Les images obtenues en accéléré ont montré l’évolution d’un canal de plasma et la formation d’une bulle en réponse à l’action d’un laser à impulsions, les rayons de bulle mesurés correspondant à ceux prédits par la théorie de la cavitation. Ils ont également imagé la dynamique des bulles dans une boisson gazeuse et enregistré les interactions transitoires entre une impulsion laser ultrabrève et un échantillon de cellule d’oignon à une seule couche.

« La photographie DRUM pourrait même être utilisée dans le cadre de nanochirurgies et pour des applications de nettoyage au laser comme le fait de retirer des contaminants à la surface des matériaux. »

Xianglei Liu, premier auteur de l’article et ancien doctorant de l’INRS qui travaille maintenant chez Ansys

Créer une caméra ultrarapide plus performante

Malgré les progrès considérables réalisés dans le domaine de l’imagerie ultrarapide, les méthodes actuelles restent couteuses et complexes à mettre en œuvre. Leur performance est également limitée par les compromis que doivent faire les utilisateurs entre le nombre d’images enregistrées dans chaque film et le rendement lumineux ou la résolution temporelle. Pour résoudre ces problématiques, les chercheurs ont développé une nouvelle méthode de découpage temporel connue sous le nom de diffraction optique à variation dans le temps.

Les caméras utilisent ces « portes temporelles » pour commander le moment où la lumière atteint le capteur. Dans une caméra classique, par exemple, l’obturateur agit comme une sorte de porte qui s’ouvre et se ferme une seule fois. Dans le principe de découpage temporel, la porte s’ouvre et se ferme rapidement un certain nombre de fois avant que l’image arrive au niveau du capteur, créant un film court et très rapide de la scène.

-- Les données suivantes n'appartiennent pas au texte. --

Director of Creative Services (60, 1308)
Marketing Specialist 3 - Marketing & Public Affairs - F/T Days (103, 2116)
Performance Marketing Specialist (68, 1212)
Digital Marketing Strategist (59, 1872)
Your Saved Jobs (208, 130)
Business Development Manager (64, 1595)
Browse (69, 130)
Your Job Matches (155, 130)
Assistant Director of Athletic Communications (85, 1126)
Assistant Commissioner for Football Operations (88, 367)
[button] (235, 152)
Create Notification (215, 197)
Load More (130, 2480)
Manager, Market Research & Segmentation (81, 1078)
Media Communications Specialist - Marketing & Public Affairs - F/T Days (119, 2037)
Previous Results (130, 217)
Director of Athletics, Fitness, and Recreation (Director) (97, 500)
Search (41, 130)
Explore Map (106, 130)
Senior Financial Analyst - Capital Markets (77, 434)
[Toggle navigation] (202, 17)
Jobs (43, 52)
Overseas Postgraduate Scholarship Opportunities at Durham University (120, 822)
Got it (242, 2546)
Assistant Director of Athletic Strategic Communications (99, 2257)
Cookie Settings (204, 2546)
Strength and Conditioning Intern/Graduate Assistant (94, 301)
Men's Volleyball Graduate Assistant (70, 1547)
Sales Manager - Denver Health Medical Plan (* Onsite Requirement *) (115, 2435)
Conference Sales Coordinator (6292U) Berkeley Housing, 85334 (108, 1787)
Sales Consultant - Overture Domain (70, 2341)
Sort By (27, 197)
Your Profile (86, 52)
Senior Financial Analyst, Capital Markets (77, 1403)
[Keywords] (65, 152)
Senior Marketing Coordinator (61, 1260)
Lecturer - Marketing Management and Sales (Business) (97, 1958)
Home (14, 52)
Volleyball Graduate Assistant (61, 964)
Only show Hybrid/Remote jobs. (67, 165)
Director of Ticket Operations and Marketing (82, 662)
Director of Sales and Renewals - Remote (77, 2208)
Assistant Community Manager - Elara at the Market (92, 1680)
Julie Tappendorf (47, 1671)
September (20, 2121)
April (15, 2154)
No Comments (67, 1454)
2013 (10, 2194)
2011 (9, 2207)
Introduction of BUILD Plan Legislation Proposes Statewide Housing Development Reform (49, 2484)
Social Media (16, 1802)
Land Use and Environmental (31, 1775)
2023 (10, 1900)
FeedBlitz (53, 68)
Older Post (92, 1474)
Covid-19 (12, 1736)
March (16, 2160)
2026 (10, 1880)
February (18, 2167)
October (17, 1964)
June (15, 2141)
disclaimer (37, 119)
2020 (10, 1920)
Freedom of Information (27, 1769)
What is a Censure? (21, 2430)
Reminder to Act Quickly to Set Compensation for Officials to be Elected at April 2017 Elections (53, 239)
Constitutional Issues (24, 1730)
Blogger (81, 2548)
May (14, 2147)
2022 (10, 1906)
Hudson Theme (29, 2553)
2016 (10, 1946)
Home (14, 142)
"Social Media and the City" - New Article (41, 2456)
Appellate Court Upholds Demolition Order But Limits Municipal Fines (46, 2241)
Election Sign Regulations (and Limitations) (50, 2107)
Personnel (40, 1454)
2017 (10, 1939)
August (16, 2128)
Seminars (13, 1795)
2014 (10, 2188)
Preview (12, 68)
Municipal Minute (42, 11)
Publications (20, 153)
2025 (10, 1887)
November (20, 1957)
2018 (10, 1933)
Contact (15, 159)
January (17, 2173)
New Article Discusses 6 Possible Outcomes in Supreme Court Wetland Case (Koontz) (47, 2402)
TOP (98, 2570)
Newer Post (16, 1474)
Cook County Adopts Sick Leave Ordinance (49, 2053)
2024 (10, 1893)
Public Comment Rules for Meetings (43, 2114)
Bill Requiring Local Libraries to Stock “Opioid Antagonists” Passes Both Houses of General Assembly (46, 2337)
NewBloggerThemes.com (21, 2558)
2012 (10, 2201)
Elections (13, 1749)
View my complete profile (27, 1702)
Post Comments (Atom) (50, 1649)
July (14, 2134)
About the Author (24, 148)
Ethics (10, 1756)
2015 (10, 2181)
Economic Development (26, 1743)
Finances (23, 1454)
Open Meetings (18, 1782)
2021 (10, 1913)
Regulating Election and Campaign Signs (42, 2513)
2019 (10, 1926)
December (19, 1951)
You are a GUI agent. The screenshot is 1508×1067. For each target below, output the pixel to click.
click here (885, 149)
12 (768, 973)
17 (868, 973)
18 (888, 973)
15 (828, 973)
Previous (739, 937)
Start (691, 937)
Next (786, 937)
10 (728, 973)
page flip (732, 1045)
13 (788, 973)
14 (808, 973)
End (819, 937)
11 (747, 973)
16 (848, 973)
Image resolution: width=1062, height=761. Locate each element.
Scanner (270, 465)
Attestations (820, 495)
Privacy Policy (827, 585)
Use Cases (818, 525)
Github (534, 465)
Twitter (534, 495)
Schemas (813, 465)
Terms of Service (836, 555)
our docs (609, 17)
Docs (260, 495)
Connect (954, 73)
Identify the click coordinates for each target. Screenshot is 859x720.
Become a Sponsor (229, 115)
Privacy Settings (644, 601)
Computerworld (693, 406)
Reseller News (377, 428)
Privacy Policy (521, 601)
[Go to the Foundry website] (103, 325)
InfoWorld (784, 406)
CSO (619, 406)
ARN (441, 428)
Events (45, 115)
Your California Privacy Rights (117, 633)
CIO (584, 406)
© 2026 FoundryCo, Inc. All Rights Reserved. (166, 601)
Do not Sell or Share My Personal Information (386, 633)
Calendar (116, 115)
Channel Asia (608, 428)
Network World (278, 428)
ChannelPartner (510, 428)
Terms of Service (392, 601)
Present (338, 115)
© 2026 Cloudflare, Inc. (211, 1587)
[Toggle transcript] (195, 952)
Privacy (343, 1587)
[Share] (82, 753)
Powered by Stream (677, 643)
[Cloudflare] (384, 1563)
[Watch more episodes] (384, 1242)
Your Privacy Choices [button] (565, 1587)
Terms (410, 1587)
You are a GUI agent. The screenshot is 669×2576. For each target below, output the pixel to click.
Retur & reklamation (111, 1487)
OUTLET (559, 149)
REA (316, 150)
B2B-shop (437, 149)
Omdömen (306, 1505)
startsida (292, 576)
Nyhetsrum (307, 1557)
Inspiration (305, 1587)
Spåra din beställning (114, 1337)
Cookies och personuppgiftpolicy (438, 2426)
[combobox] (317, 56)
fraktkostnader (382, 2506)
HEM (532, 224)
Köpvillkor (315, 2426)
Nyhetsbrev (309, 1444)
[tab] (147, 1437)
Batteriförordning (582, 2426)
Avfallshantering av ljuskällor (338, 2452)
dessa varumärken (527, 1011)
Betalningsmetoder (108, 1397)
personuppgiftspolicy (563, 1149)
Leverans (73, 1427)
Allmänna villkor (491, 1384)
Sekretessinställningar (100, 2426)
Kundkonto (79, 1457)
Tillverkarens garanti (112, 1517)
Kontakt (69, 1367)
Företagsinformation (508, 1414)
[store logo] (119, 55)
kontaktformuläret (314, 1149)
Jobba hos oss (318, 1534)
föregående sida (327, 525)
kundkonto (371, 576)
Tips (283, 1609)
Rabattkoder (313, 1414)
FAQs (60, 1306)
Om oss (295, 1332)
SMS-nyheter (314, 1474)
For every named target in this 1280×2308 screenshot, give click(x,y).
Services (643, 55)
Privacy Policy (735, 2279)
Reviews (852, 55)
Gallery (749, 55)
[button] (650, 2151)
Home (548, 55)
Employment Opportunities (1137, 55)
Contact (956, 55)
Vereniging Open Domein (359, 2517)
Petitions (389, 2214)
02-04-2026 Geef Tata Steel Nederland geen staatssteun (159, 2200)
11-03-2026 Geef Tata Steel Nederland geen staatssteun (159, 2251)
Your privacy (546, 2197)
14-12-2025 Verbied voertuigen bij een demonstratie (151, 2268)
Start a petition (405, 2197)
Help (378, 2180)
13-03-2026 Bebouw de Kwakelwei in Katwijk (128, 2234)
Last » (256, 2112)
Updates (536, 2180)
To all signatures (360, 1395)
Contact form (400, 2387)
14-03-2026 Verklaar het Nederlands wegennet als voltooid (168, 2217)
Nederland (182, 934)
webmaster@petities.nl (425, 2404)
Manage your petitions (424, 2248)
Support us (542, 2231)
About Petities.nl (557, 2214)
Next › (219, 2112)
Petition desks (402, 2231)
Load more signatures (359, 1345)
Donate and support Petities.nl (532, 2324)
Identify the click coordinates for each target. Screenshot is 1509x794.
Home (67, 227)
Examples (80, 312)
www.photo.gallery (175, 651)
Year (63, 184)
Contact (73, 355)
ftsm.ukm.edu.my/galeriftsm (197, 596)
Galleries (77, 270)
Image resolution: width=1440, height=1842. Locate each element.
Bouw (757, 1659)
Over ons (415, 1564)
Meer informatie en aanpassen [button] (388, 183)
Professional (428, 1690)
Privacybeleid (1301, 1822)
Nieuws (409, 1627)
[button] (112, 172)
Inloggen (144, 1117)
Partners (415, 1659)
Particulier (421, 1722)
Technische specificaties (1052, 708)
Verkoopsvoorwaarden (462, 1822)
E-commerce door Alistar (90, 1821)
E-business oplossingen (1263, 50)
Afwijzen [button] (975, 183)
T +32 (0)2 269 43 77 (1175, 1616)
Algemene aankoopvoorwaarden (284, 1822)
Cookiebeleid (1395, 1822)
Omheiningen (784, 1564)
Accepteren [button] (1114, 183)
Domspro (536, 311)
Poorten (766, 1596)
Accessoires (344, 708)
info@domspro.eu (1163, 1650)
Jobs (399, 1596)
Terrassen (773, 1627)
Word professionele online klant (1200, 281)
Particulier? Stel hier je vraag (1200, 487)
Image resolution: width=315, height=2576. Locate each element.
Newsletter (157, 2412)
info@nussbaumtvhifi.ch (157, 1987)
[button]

En tenant compte de la dualité espace-temps de la lumière, Jinyang Liang a compris comment obtenir un découpage temporel en se servant de la diffraction de la lumière. Le chercheur s’est rendu compte qu’en modifiant rapidement l’angle d’inclinaison de facettes périodiques dans un réseau de diffraction, qui peuvent générer plusieurs répliques de la lumière incidente se déplaçant dans différentes directions. De cette façon, on pourrait balayer diverses positions spatiales pour synchroniser des images à différents points dans le temps. Ces dernières pourraient ensuite être assemblées pour créer un film ultrarapide. Pour transformer cette idée en une caméra fonctionnelle, une équipe multidisciplinaire réunissant différentes expertises dans des domaines comme l’optique physique, l’imagerie à ultra haute vitesse et la conception de microsystèmes électromécaniques (MEMS) a été formée.

« Il est possible de réaliser ce dispositif à micromiroir numérique (DMD), un composant optique couramment utilisé dans les projecteurs, de son usage non classique pour réaliser une porte de diffraction à balayage du type souhaité, explique le professeur Liang. Les dispositifs à micromiroirs numériques sont produits en série, et aucun mouvement mécanique n’est requis pour générer la porte de diffraction, ce qui rend le système rentable et stable. »

L’équipe de recherche poursuit son travail afin d’améliorer les performances de l’appareil, notamment quant à la vitesse d’enregistrement et à la profondeur de séquence. Ils souhaitent également évaluer la possibilité d’enregistrer des informations en couleurs (les images ne sont présentement qu’en noir et blanc) et d’appliquer le système à d’autres domaines comme les techniques LIDAR.

À propos de l’étude

L’article Diffraction-gated real-time ultrahigh-speed mapping photography (2023) par Jinyang Liang, Xianglei Liu, Patrick Kilcullen, Youmin Wang, et Brandon Helfield, a été publié le 14 septembre 2023 dans la revue Optica.

DOI: 10.1364/OPTICA.495041

Ces travaux de recherche ont été financés par le Conseil de recherches en sciences naturelles et en génie du Canada (CRSNG), les Chaires de recherche du Canada (CRC), la Fondation canadienne pour l’innovation (FCI), la Société canadienne du cancer, le fonds Nouvelles frontières en recherche du gouvernement du Canada, ainsi que le Fonds de Recherche du Québec–Nature et Technologies et le Fonds de Recherche du Québec –Santé.